Lab Data vs. Field Data
Core Web Vitals are measured in two ways.
In the lab (Lab Data)
Lab Data is based on a simulated page load in a consistent, controlled environment. Specifically, Lab Data is collected by emulating a Moto G4 phone on a fast 3G connection.
Lab Data does not capture data from user interactions, so First Input Delay (FID) is not available in synthetic tools. In its place, lab tools report on Total Blocking Time (TBT), a proxy metric.
Do not rely on the scores shown in Lab Data because they may not reflect the users’ experience in the real world.
In the field (Field Data)
Field Data, also known as Real User Metrics (RUM), is based on real users actually loading and interacting with the page. Field Data comes from the last 28-days of data in Chrome User Experience Report (CrUX), which collects anonymized data from actual user visits and interactions.
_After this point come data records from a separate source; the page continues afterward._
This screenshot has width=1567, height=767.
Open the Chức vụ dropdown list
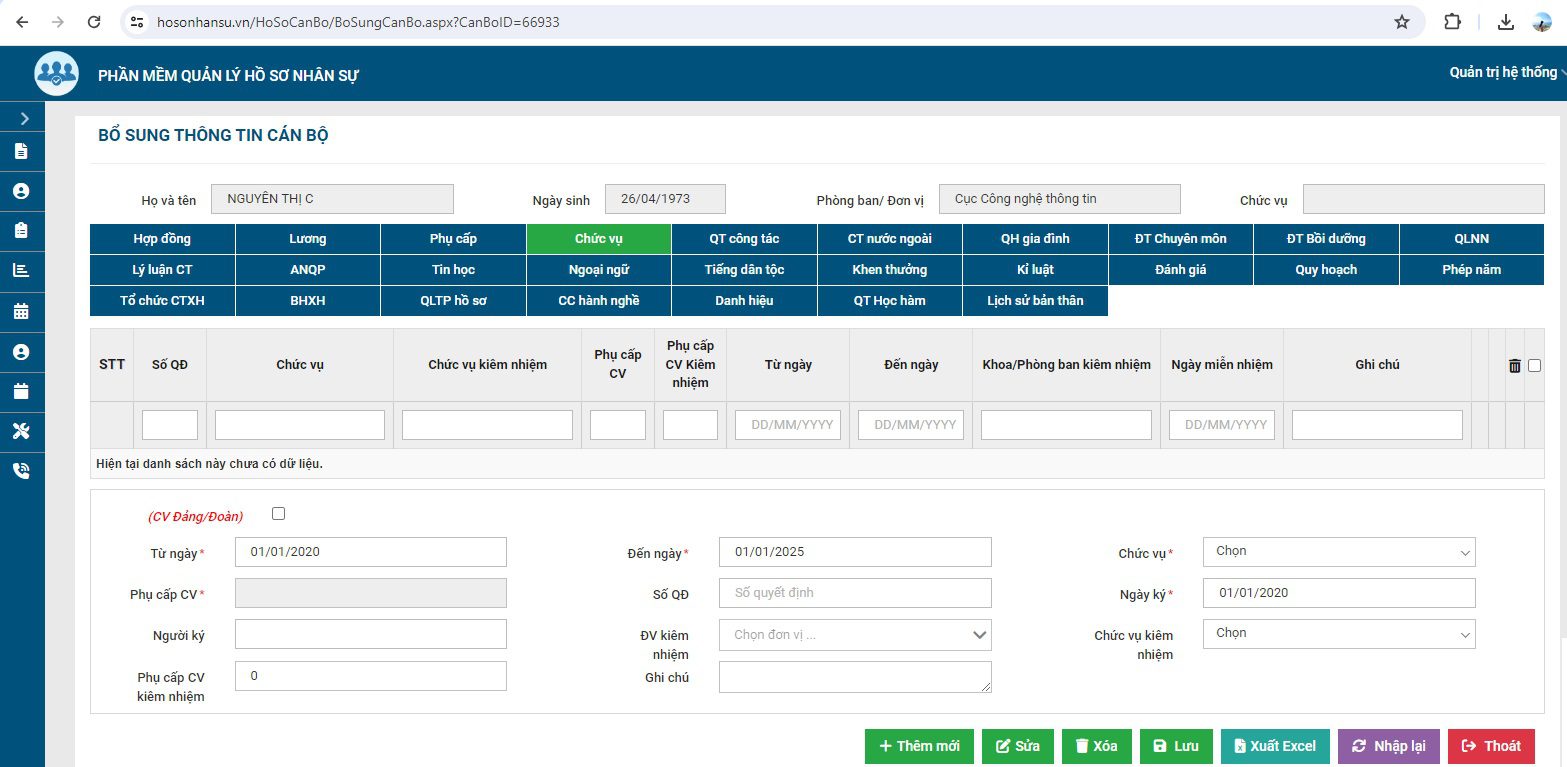[x=1338, y=552]
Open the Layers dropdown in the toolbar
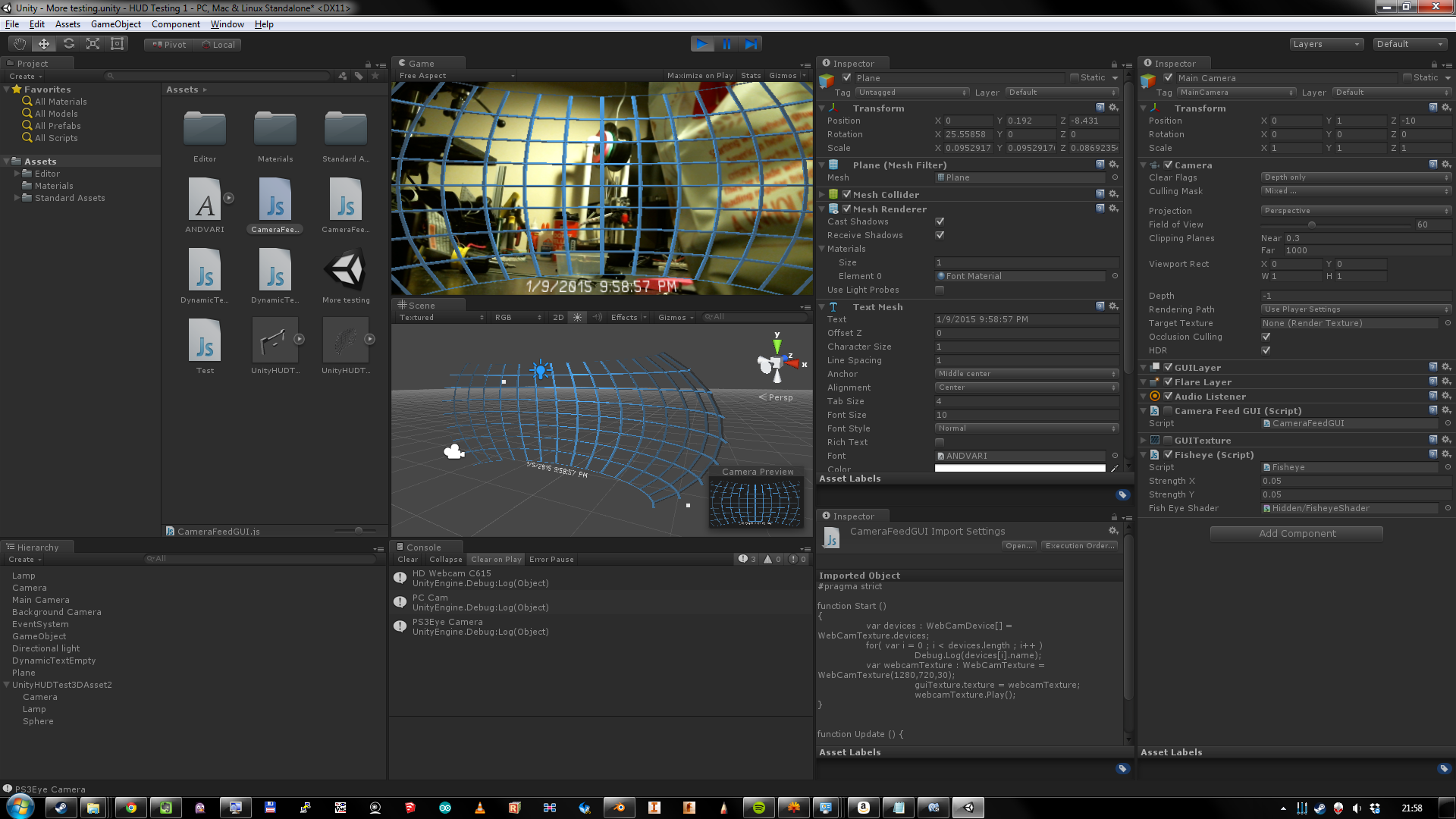 (1326, 43)
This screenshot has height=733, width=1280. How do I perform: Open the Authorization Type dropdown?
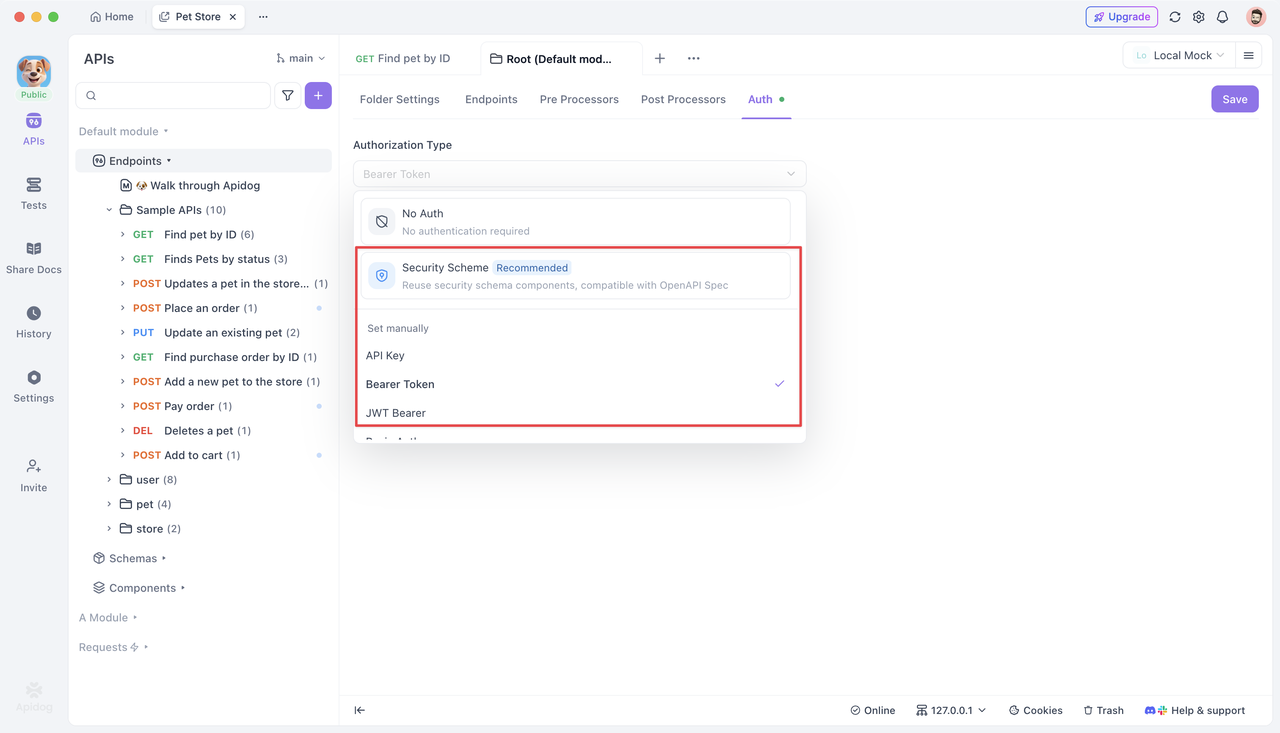579,174
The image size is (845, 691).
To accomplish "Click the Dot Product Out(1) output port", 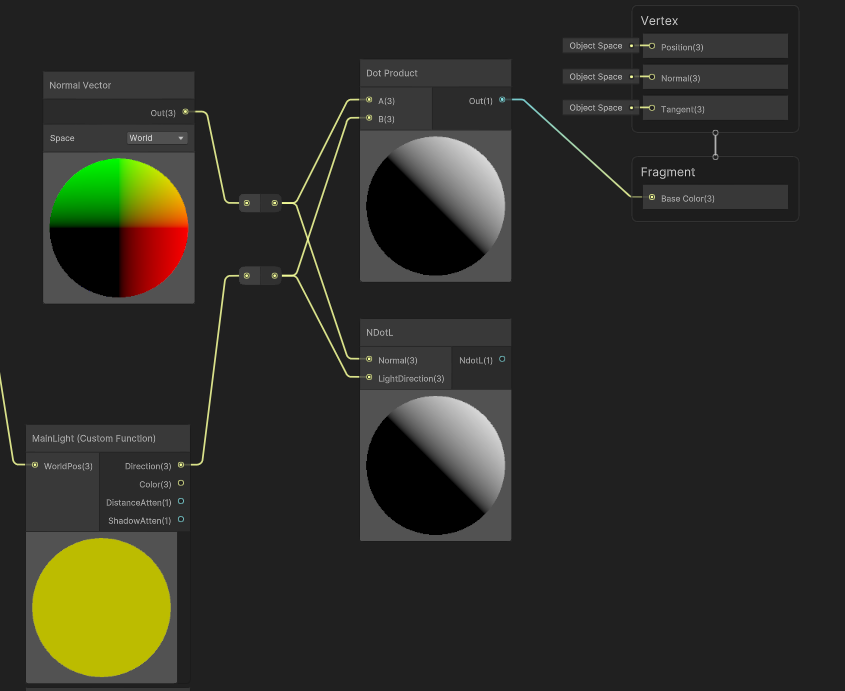I will click(502, 100).
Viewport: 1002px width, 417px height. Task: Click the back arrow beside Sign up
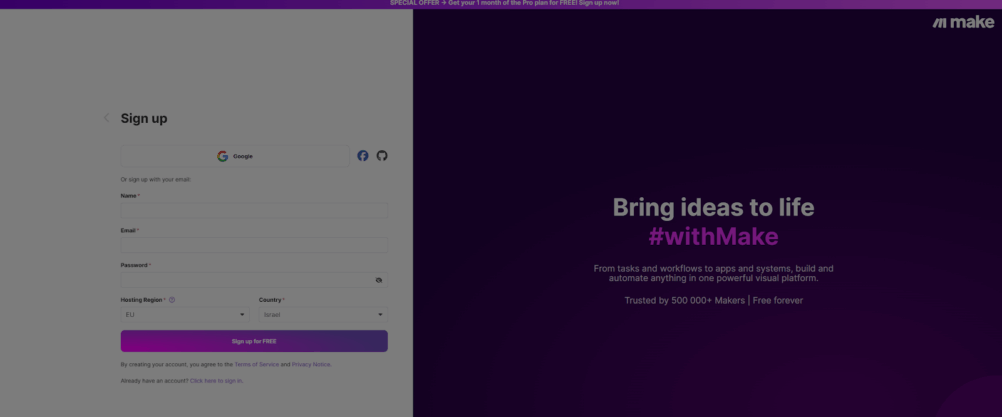pos(107,118)
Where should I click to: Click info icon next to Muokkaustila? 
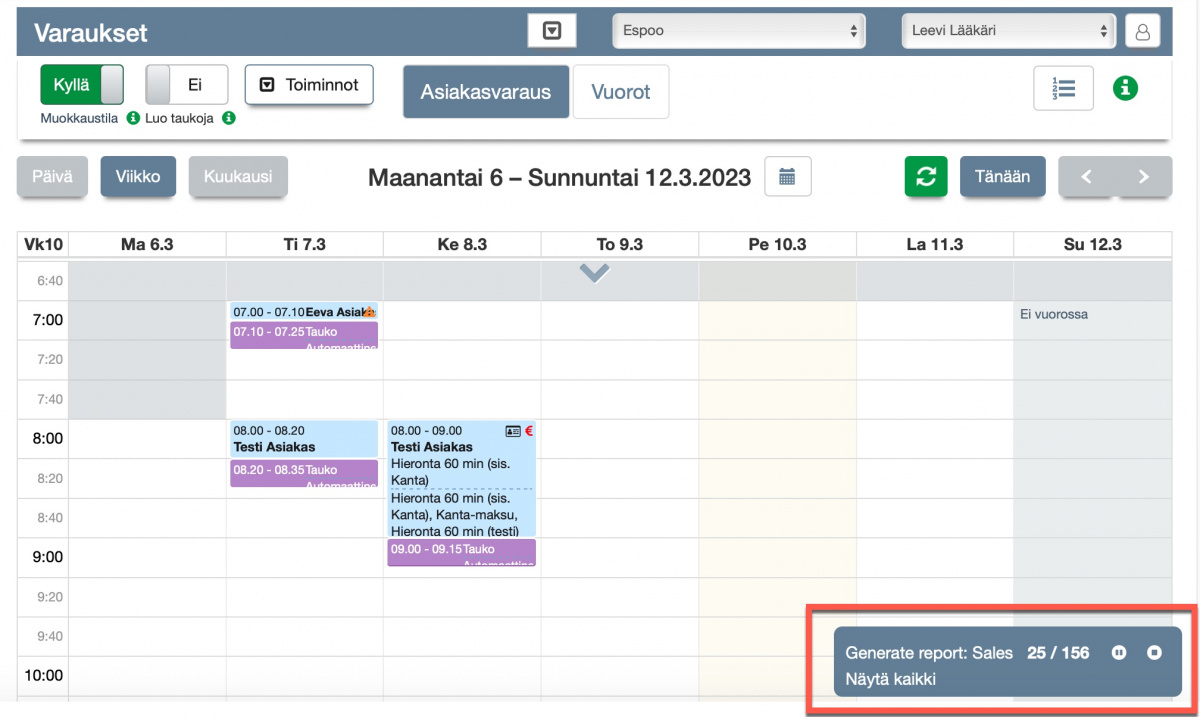133,118
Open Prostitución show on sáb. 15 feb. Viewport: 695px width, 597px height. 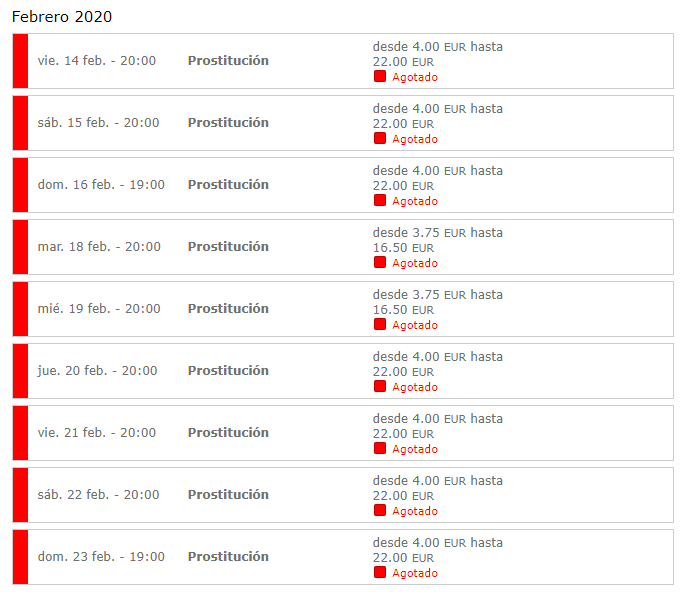coord(228,123)
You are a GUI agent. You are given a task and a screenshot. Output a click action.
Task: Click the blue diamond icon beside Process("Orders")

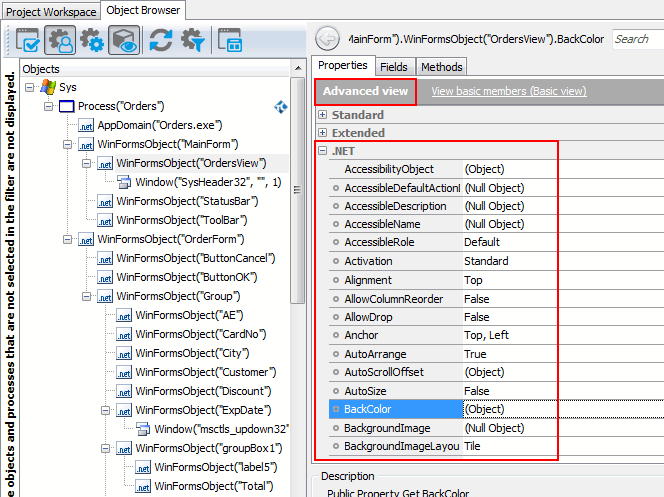coord(282,106)
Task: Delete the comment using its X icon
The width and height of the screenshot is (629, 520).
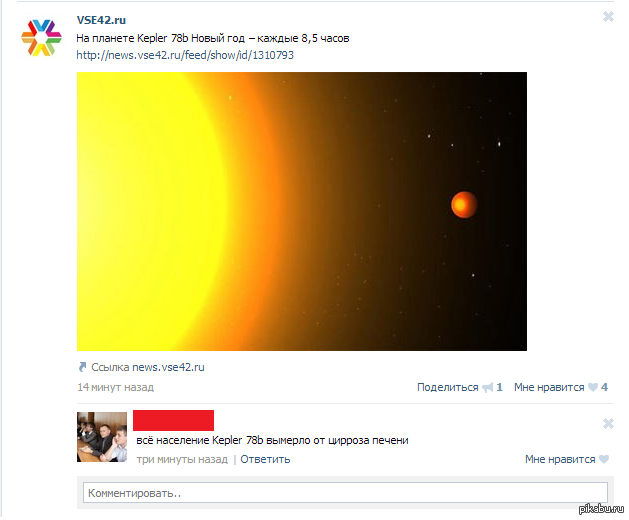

Google uses the 75th percentile of all page views to determine the value of each CWV. For example, a page will have a Good LCP score if at least 75% of page views meet the Good threshold.
Considering the above, an important fact to consider moving forward: Google uses 28 days’ worth of data and the 75th percentiles. We will get into more details later, but know that this computation method delays CWV reporting in all Field Data tools, which can be frustrating.
Finally, it’s important to note that Google uses Field Data to measure Core Web Vitals for search rankings.
When there is no Field Data
Field Data will only be available if your page has generated 28 days of data. If there is no Field Data, some measurement tools will display origin data; this is the Field Data for the whole domain.